I can't speak for PG but MySQL at least has a built in function to resolve the time ordering issue when storing v1 UUIDs (and a corresponding function to restore them to a valid UUID).
The CUID readme is wrong. You can safely ignore anyone who says "cloud-native" while discussing performance unless they're explaining why "cloud-native" architectures are often the worst of all possible designs for performance.
In postgres for example, full_page_writes (default on, generally not safe to turn off unless you can be sure your filesystem can guarantee it) means you have to write the entire page to WAL if you write one record. This will make your WAL grow way faster if you're doing random IOs. So right off that bat that's going to be a huge write impact.
Is this particularly widely used? I don't think I'm aware of TypeID either. I don't see why the author's pretty light solution is inferior to this library.
Depending on the font, it can collide with underlining (as in hyperlinks). I also once had a case where the dashed line a document viewer displayed for a page break hid underscores that happened to be on the last line of the page, causing the recipient to misinterpret the documentation.
In proportional fonts, underscores are generally wider than spaces, creating larger gaps between the underscore-separated parts than between the surrounding space-separated words. E.g. in "AAA BBB_CCC DDD", "AAA"/"BBB" and "CCC"/"DDD" are closer together than "BBB"/"CCC". In some fonts the difference is quite substantial. This makes for incorrect/unintuitive visual grouping.

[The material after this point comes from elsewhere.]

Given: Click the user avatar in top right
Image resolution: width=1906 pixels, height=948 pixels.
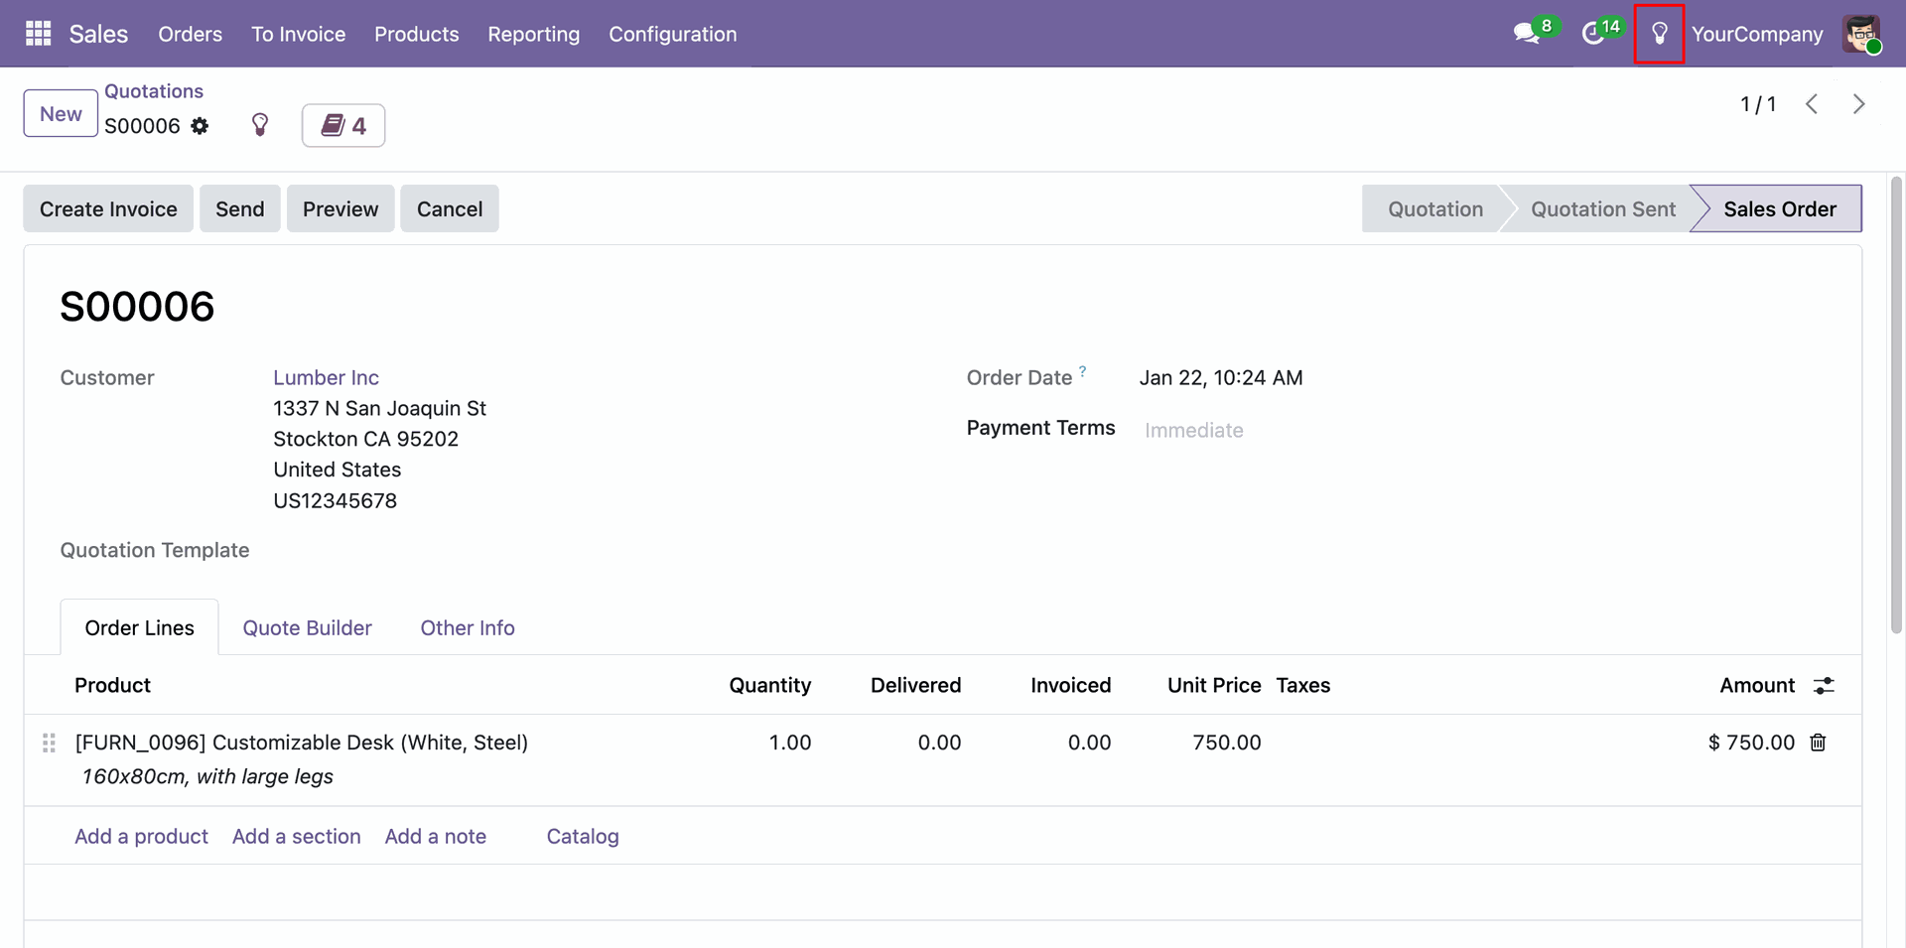Looking at the screenshot, I should point(1860,34).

You have to press Shift to type them. On mobile keyboards, underscore is usually one extra layer removed. For voice dictation, it's also longer than "dash" or "minus".
So your IDs are now tightly bound to whatever "types" you've currently decided you have, forcing a narrow view of what an entity is and making the entire system extremely brittle to change? What is a "type" even supposed to be? This is forcing a doubling-down on an already problematic design principle: that every entity is exactly one type of thing and these types of things are completely different than those types of things and obviously you can just make the perfect set of types that will never change if you think think really hard and everyone will agree on what each type means and they'll never change and that will never be a problem.
A quick glance of the repo shows that the "type" is just a prefix. You can do whatever you want with it. Basically the same thing as what the article suggests, no?
You face the same issues with table names though. So do you not name your tables?
The solution to your entity problem should be the same. You do the reasonable, practical thing, and rename/refactor if they drift away from the original mental concept.
> You face the same issues with table names though.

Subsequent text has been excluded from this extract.